> **WHAT THE TASK REQUIRES**:
Transcribe exactly, and only, the lines from the one with "Task: Click avatar of user with 221 courses" through the end of the records below, including both of those lines. Skip all pictures.

> **LISTED RECORDS**:
★ ★ ★ ★ ★

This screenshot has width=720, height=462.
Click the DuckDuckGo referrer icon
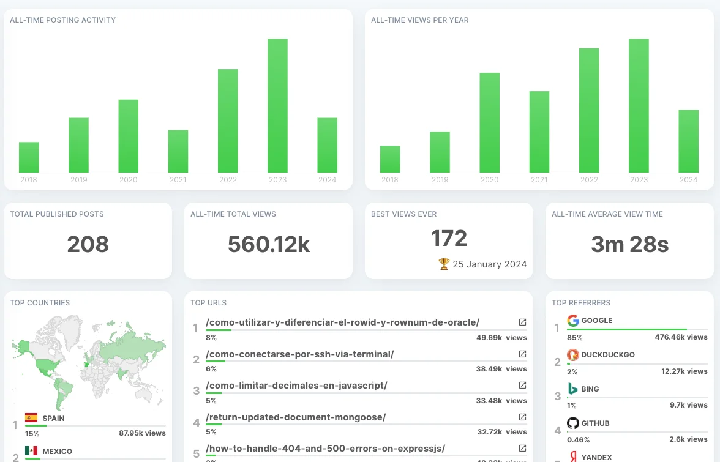point(572,354)
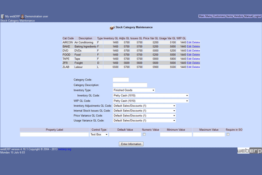Click the Stock Category Maintenance box icon
Image resolution: width=262 pixels, height=175 pixels.
112,28
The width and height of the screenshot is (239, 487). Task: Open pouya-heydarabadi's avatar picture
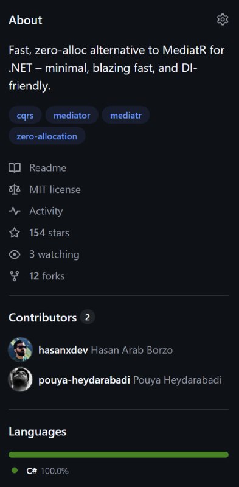click(21, 379)
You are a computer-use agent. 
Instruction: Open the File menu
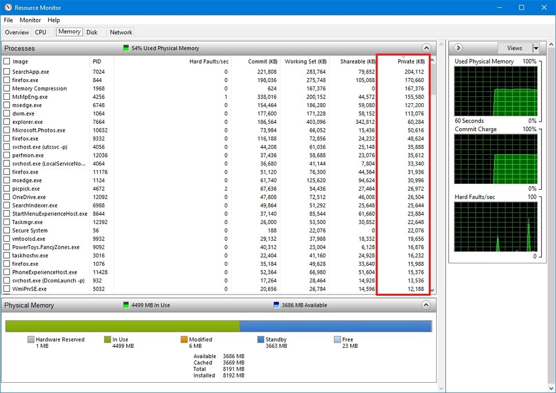[8, 20]
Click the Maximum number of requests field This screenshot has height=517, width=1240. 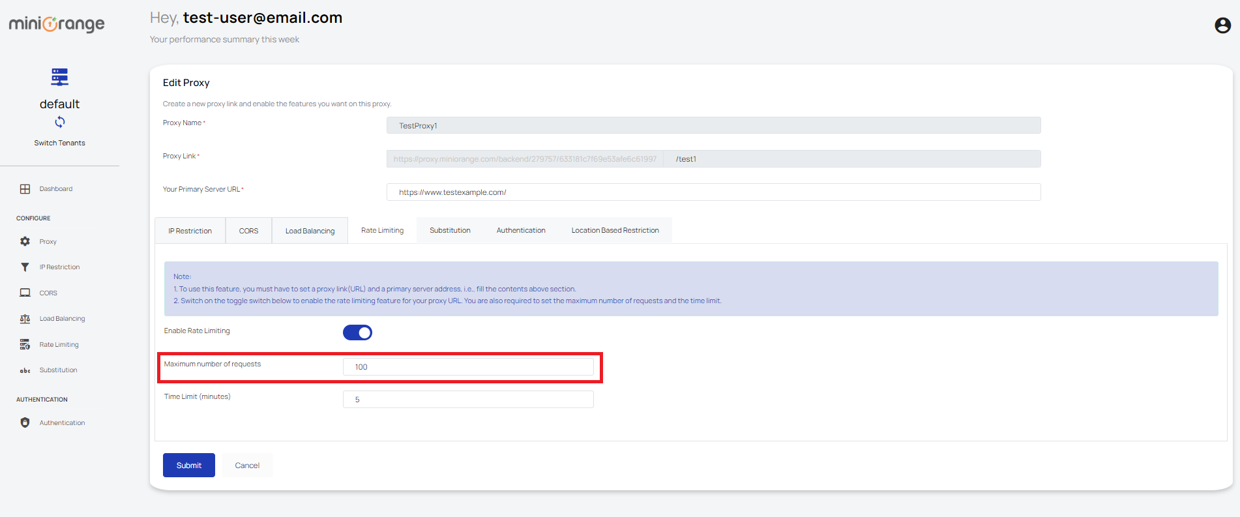pos(468,367)
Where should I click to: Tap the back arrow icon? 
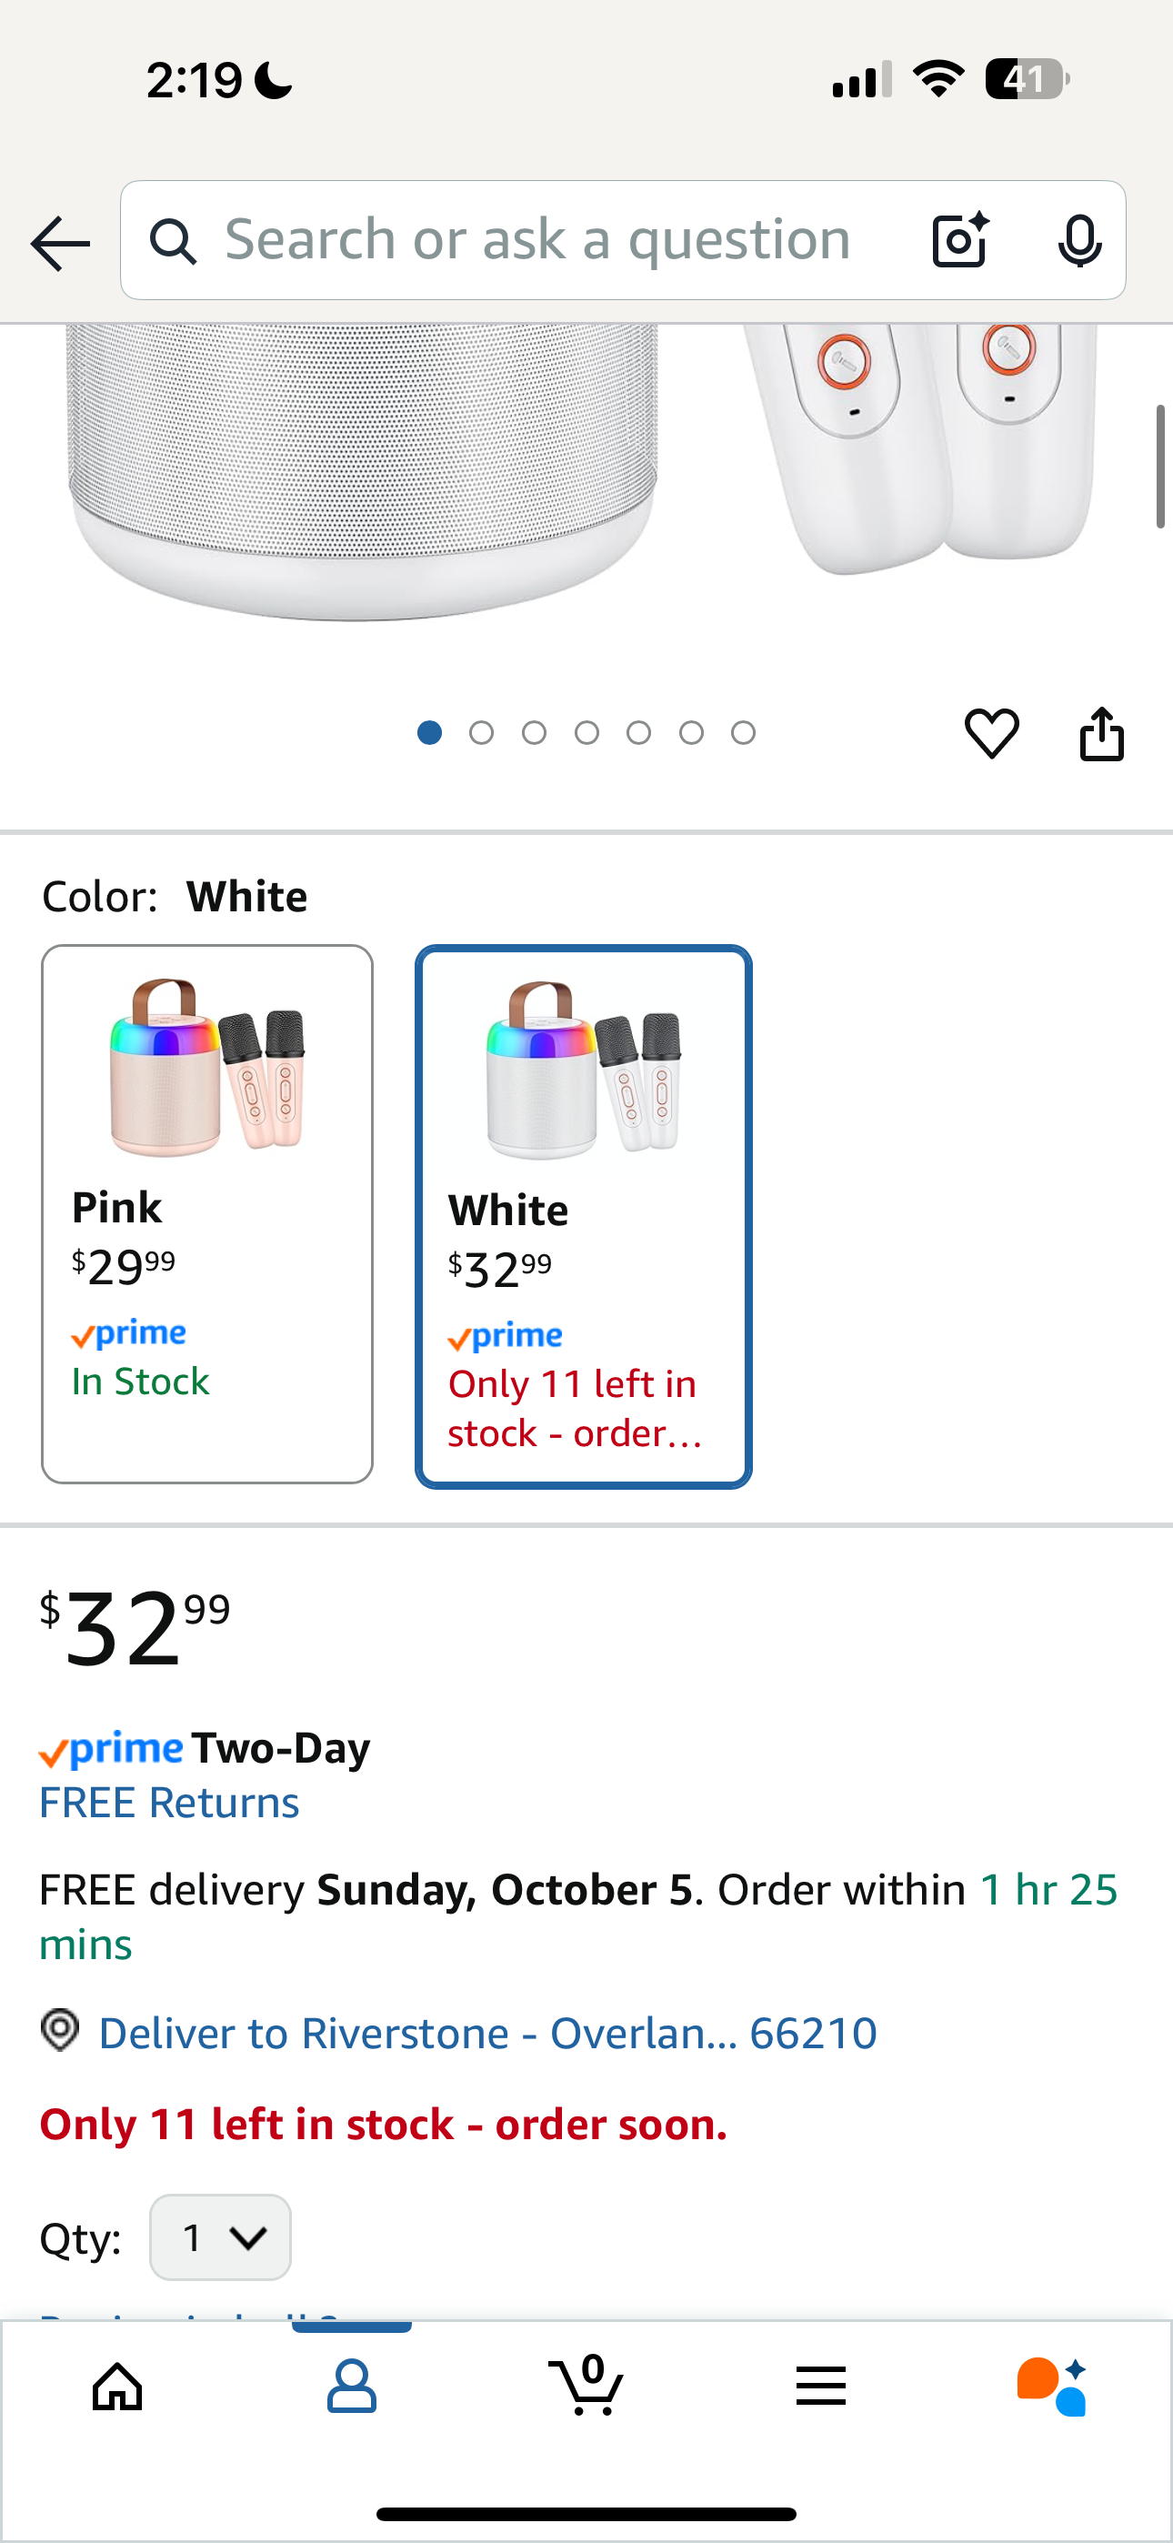[x=60, y=243]
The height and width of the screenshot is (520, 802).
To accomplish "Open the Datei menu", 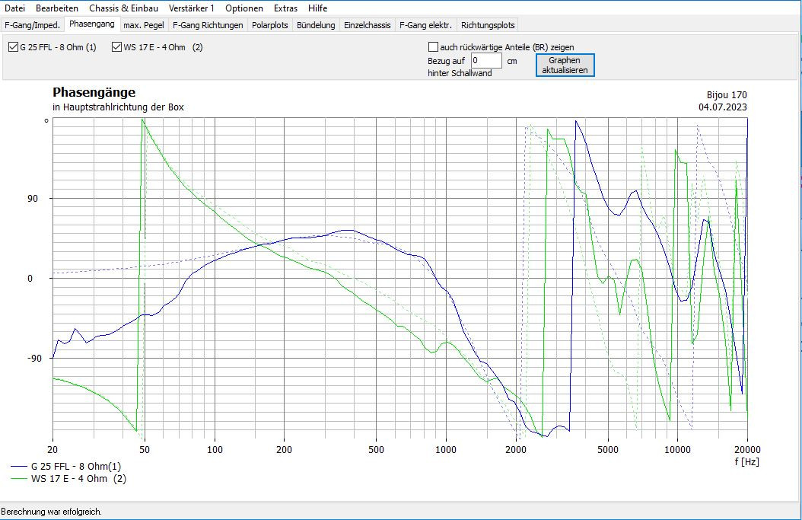I will [x=14, y=8].
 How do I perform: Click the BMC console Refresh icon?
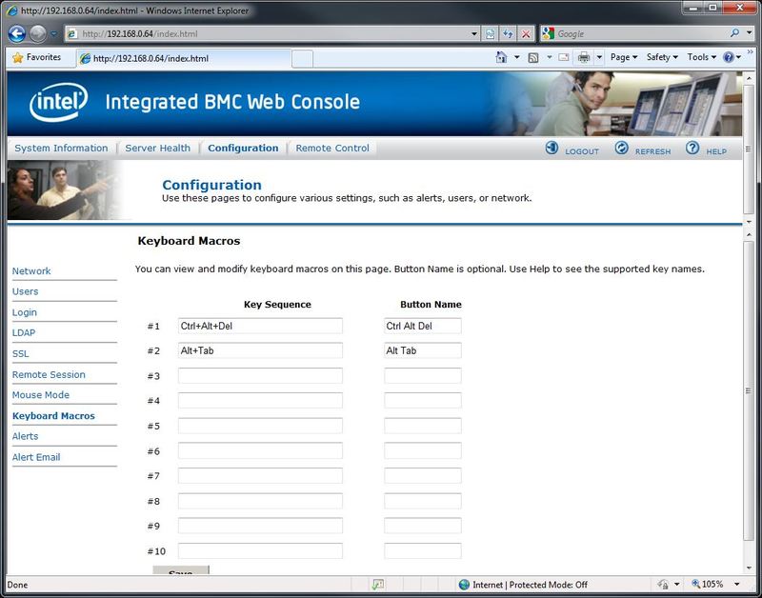[621, 149]
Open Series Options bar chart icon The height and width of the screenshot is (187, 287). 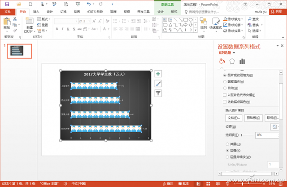coord(242,62)
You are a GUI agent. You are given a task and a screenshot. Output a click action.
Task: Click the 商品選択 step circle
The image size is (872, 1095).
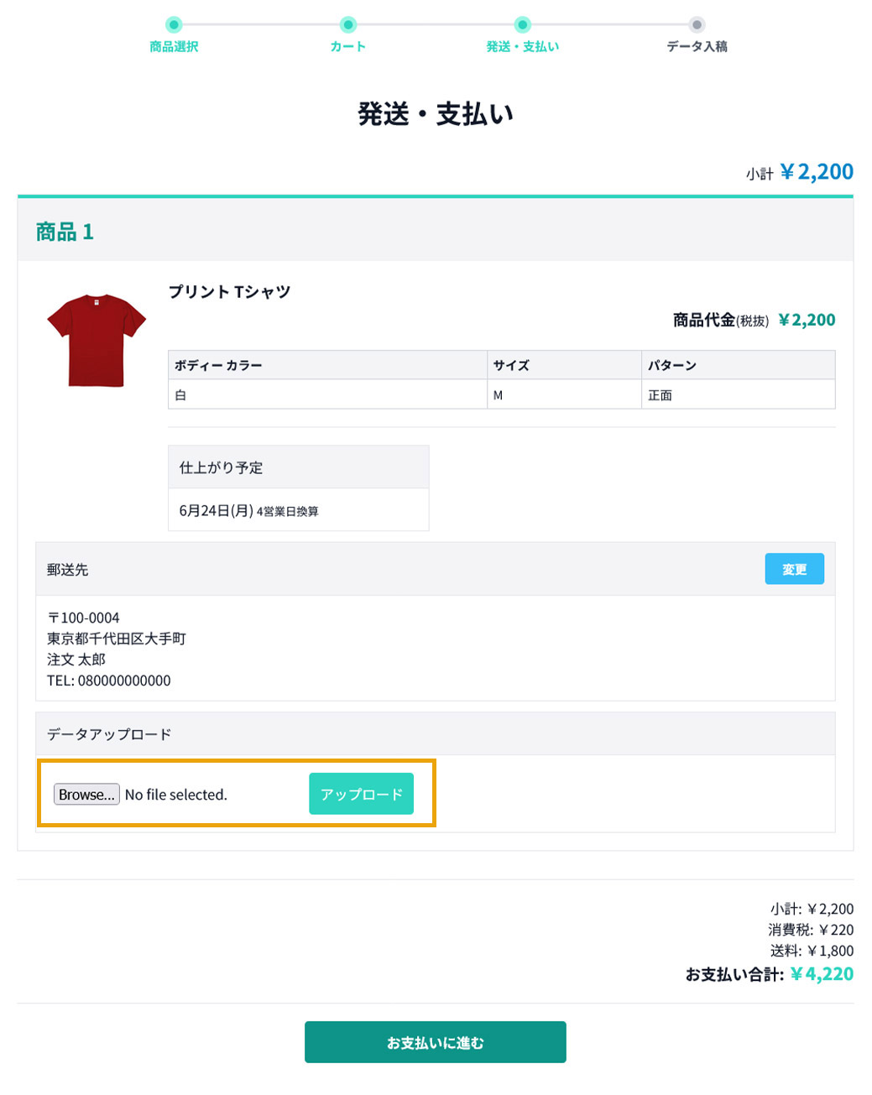(x=174, y=24)
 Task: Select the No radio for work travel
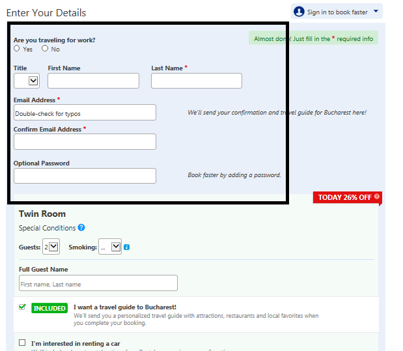pyautogui.click(x=45, y=48)
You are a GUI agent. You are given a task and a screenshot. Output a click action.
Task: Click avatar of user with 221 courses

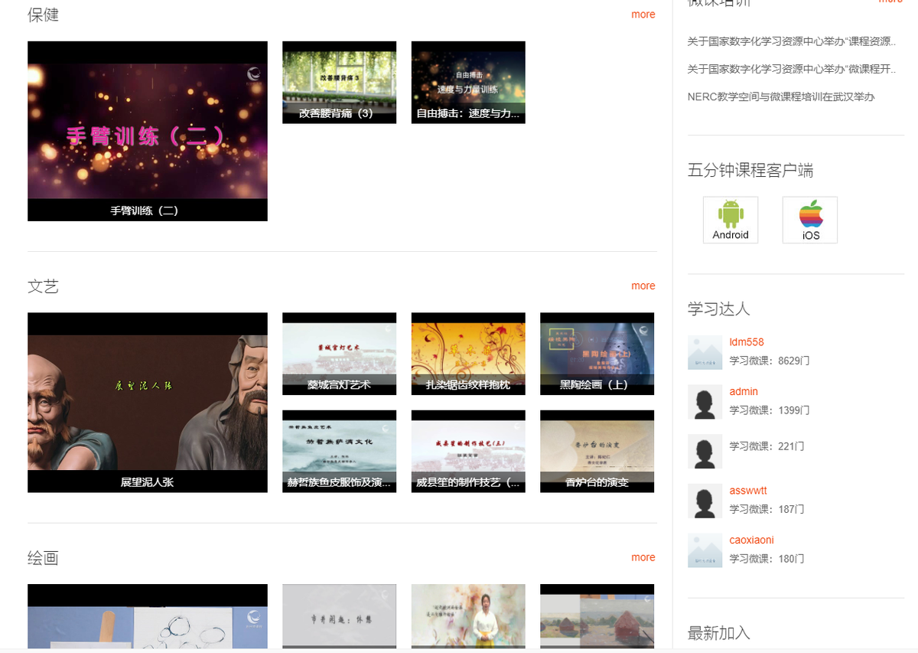(x=705, y=451)
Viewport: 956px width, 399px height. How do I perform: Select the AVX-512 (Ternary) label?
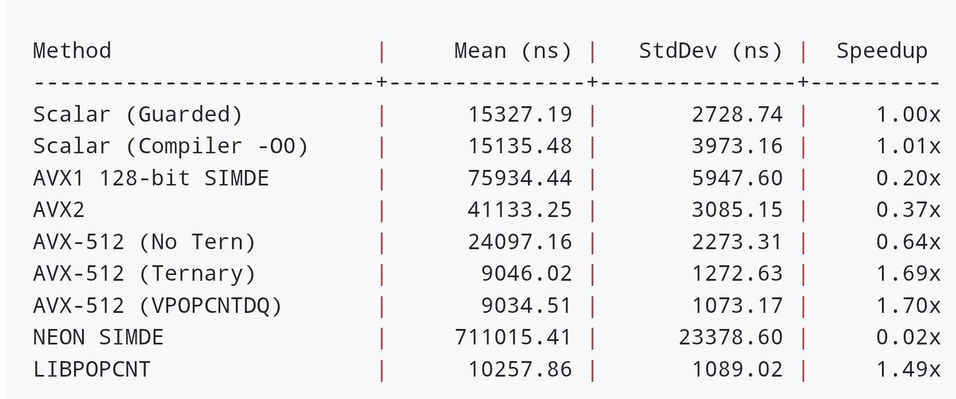[x=145, y=274]
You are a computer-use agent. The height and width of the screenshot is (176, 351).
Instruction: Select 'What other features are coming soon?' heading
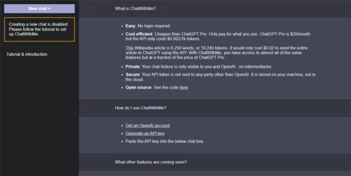click(151, 162)
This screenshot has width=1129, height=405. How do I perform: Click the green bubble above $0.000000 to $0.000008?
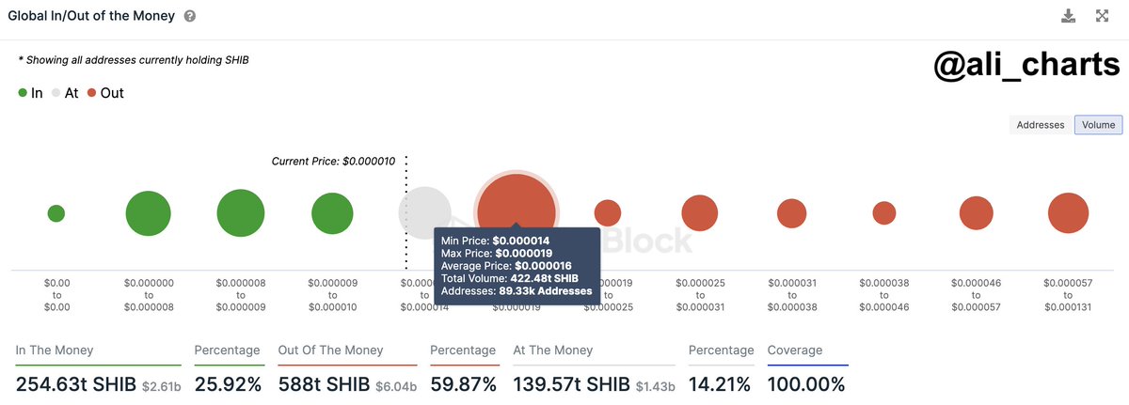pyautogui.click(x=148, y=213)
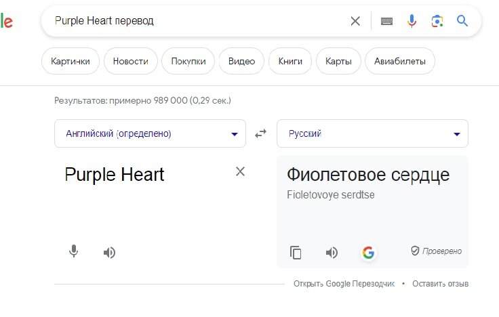499x317 pixels.
Task: Open Google Lens image search icon
Action: tap(437, 21)
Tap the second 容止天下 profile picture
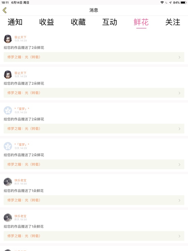This screenshot has height=251, width=188. (8, 75)
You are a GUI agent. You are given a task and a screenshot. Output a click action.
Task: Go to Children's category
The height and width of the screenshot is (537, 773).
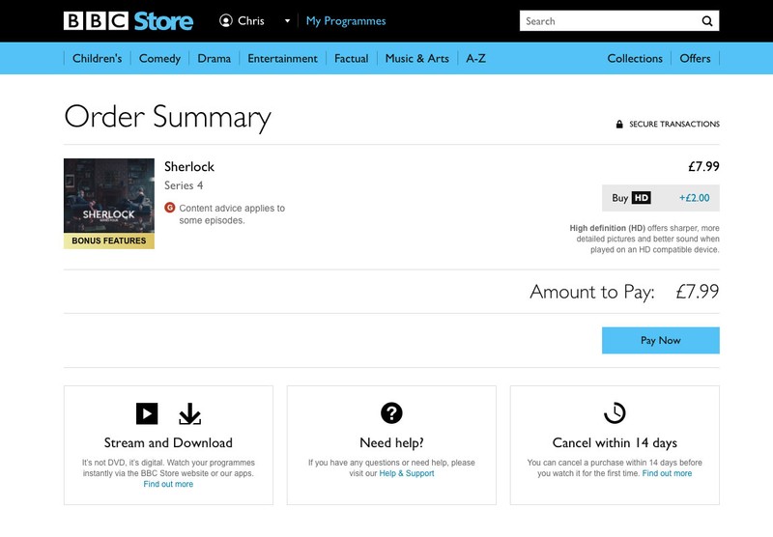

★ ★ ★ ★ ★

> **SOLUTION**:
Task: Click avatar of user with 221 courses

(x=705, y=451)
Viewport: 956px width, 399px height. How do I perform: Select the AVX-512 (Ternary) label?
[x=145, y=274]
You are a computer-use agent. The height and width of the screenshot is (176, 351).
Instruction: Select 'What other features are coming soon?' heading
click(151, 162)
This screenshot has width=1129, height=405. How do I perform: Click the green bubble above $0.000000 to $0.000008?
pyautogui.click(x=148, y=213)
499x317 pixels.
Task: Open Google Lens image search icon
Action: tap(437, 21)
Tap the second 容止天下 profile picture
This screenshot has height=251, width=188. (8, 75)
You are a GUI agent. You are given a task and a screenshot. Output a click action.
Task: Go to Children's category
The height and width of the screenshot is (537, 773).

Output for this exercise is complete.